Stored items from a collection:
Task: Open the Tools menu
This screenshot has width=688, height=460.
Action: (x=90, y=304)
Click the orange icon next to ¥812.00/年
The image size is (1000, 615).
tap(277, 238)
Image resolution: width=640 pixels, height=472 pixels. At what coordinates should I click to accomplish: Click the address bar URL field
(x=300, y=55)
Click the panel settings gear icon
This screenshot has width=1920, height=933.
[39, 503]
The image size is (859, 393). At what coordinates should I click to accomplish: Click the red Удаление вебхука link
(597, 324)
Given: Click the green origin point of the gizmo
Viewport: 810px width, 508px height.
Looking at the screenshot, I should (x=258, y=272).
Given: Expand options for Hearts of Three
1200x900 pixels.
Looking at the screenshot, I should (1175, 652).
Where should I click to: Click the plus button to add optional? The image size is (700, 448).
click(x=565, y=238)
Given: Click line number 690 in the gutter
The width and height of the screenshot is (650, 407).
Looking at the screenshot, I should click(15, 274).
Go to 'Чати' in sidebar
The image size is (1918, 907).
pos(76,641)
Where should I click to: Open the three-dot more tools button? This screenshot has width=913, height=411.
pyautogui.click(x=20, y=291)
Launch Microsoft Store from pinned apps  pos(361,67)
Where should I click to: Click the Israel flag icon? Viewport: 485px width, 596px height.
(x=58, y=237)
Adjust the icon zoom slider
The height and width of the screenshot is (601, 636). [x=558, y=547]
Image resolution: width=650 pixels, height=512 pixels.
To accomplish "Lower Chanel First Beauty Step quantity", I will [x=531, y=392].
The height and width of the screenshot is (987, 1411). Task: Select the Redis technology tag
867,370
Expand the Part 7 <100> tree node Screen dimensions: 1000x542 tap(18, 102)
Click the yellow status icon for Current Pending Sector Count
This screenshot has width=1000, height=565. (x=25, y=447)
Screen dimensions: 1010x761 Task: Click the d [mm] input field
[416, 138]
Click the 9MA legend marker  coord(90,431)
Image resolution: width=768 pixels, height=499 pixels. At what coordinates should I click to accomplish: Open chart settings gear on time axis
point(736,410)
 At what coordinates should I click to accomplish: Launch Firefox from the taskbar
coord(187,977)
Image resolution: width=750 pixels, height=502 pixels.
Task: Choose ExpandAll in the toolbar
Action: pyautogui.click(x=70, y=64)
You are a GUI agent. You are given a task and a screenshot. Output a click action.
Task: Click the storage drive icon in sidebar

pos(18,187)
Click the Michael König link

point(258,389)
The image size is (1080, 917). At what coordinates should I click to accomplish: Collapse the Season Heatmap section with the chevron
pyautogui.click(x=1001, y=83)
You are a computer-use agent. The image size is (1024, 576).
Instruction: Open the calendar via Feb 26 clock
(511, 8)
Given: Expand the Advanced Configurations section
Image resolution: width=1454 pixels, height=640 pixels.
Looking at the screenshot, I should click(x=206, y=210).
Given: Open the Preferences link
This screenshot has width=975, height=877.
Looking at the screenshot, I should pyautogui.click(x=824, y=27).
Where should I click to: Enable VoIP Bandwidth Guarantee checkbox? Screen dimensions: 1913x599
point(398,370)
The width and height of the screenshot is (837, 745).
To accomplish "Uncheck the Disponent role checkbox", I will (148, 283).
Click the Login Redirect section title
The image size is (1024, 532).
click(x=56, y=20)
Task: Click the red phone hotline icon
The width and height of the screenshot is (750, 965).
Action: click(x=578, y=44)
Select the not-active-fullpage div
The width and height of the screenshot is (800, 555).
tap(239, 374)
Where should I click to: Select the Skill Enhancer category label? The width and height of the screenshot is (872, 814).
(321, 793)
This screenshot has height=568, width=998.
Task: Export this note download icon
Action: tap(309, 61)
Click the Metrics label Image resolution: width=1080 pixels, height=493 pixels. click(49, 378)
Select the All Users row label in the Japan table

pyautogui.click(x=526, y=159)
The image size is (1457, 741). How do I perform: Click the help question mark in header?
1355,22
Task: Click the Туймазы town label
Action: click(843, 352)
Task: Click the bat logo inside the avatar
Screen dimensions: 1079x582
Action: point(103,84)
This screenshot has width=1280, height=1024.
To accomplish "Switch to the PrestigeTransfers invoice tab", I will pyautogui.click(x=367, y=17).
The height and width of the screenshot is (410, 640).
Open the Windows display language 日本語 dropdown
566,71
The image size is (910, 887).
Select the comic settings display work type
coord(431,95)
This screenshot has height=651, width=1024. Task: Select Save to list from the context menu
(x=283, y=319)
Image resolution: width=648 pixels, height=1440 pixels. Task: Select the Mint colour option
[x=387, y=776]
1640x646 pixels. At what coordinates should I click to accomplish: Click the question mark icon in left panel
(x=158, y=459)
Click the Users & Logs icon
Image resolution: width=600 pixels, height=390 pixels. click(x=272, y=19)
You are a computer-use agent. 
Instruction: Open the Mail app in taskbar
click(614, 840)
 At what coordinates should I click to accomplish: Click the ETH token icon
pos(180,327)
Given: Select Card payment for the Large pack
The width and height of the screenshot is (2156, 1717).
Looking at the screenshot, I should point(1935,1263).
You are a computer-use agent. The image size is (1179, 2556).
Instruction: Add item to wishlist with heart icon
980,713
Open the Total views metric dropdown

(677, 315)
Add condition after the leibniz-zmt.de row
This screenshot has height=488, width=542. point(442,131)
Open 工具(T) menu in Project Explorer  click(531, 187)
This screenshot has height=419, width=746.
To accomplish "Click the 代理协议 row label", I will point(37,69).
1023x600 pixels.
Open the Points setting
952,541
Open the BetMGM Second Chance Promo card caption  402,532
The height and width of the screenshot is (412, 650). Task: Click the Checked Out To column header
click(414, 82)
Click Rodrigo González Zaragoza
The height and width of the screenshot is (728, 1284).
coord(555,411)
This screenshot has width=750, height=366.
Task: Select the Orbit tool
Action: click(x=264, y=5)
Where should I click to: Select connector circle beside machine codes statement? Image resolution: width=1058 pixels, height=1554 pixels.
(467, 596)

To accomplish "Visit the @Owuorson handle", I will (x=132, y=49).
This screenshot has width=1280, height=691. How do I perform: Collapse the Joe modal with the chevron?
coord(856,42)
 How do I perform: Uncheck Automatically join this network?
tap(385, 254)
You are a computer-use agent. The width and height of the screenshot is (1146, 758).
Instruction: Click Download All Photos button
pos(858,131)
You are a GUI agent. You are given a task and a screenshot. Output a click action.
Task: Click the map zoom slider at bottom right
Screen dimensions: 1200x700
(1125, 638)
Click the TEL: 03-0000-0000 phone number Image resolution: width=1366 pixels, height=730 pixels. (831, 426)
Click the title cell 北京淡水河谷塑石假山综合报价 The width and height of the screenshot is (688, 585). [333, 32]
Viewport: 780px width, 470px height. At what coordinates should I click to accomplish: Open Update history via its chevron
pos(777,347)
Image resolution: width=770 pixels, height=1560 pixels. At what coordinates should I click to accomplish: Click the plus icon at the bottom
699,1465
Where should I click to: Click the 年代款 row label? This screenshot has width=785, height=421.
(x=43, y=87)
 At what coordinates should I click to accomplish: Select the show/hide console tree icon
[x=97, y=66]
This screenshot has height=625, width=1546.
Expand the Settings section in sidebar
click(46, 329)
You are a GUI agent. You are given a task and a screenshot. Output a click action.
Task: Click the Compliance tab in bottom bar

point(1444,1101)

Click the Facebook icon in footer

WHAT NEEDS TO BE DONE: Starting with the first line of the entries and ending with the line that has "Launch Microsoft Store", copy each line exactly and add nothing.

RESPONSE:
Task: Open the Tools menu
This screenshot has width=688, height=460.
Action: (x=90, y=304)
Click the orange icon next to ¥812.00/年
The image size is (1000, 615).
tap(277, 238)
Image resolution: width=640 pixels, height=472 pixels. At what coordinates should I click to accomplish: Click the address bar URL field
(x=300, y=55)
Click the panel settings gear icon
This screenshot has width=1920, height=933.
[39, 503]
The image size is (859, 393). At what coordinates should I click to accomplish: Click the red Удаление вебхука link
(597, 324)
Given: Click the green origin point of the gizmo
Viewport: 810px width, 508px height.
Looking at the screenshot, I should (x=258, y=272).
Given: Expand options for Hearts of Three
1200x900 pixels.
Looking at the screenshot, I should (1175, 652).
Where should I click to: Click the plus button to add optional? The image size is (700, 448).
click(x=565, y=238)
Given: Click line number 690 in the gutter
The width and height of the screenshot is (650, 407).
Looking at the screenshot, I should click(15, 274).
Go to 'Чати' in sidebar
The image size is (1918, 907).
pos(76,641)
Where should I click to: Open the three-dot more tools button? This screenshot has width=913, height=411.
pyautogui.click(x=20, y=291)
Launch Microsoft Store from pinned apps  pos(361,67)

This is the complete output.